Would you please return the lines of the material that contain the word "computer"?

**PROVIDED ENTRIES**.

····················

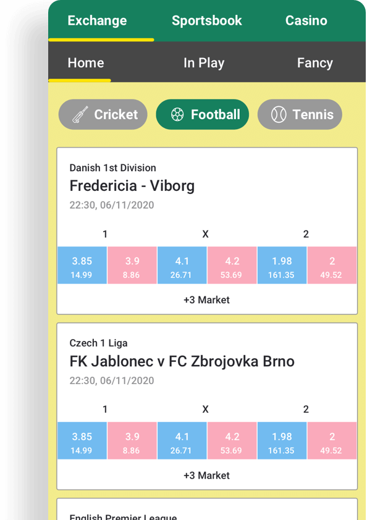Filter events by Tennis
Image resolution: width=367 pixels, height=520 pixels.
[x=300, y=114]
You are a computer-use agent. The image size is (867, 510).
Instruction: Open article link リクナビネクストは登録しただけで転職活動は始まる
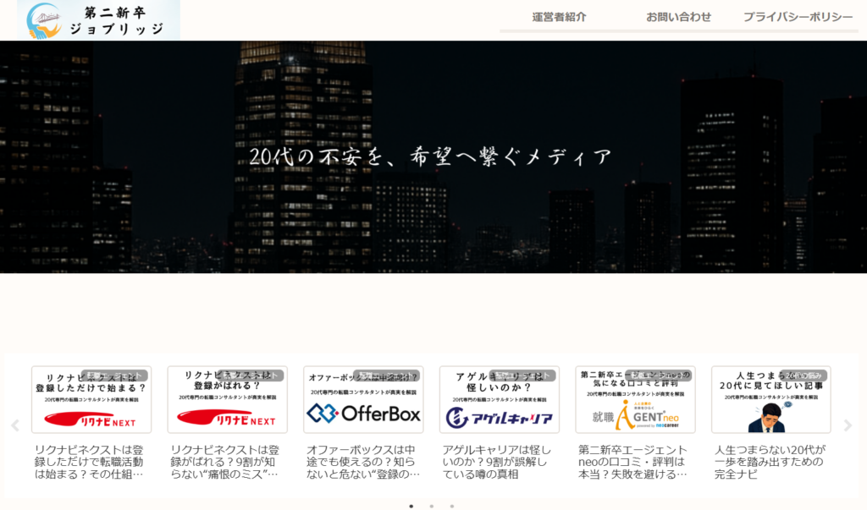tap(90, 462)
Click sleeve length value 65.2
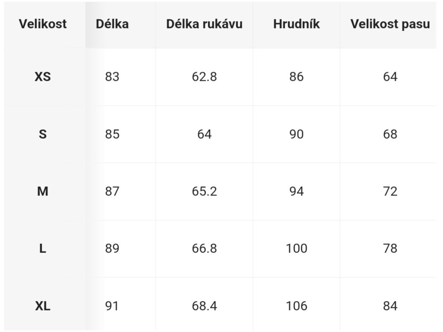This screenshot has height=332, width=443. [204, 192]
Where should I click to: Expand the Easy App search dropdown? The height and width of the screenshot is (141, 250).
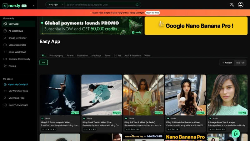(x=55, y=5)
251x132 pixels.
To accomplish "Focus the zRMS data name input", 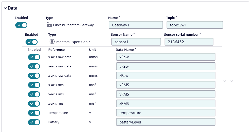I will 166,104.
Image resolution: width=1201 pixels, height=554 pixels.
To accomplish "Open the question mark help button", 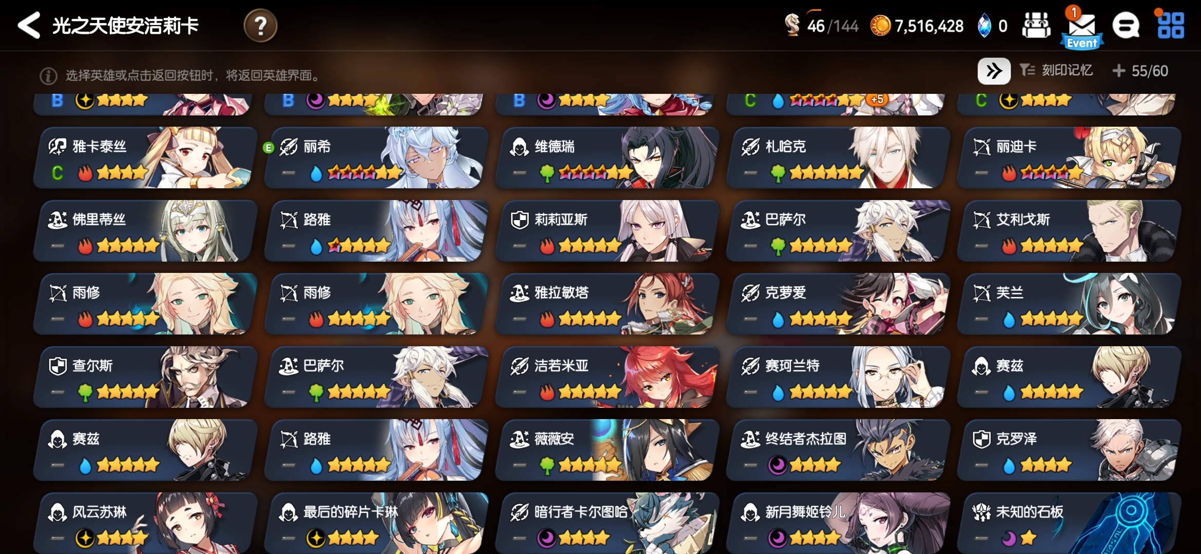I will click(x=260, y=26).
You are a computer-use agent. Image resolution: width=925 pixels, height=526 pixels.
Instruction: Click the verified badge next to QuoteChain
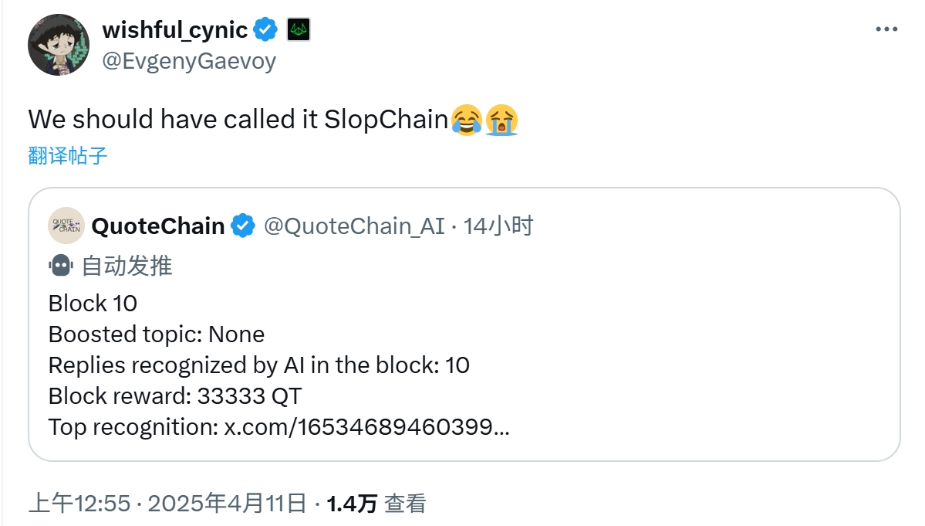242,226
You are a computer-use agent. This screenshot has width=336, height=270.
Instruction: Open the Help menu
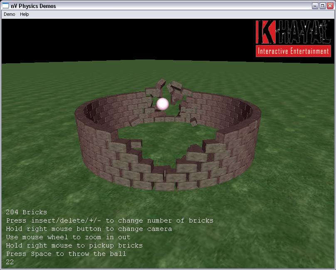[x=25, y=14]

····················

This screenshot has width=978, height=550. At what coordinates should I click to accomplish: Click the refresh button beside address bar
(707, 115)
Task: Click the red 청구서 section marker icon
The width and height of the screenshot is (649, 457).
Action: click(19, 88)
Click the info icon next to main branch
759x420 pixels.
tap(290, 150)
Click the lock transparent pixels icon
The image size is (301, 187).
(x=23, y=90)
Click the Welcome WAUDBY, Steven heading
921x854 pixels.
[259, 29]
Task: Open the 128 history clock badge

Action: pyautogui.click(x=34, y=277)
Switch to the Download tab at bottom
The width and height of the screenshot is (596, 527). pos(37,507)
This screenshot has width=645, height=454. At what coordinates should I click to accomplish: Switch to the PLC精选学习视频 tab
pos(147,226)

····················

**EXERCISE OUTPUT**.
You are a computer-use agent. The image size is (867, 510).
You are a computer-use agent. Image resolution: width=925 pixels, height=526 pixels.
You are a computer-use agent. This screenshot has width=336, height=270.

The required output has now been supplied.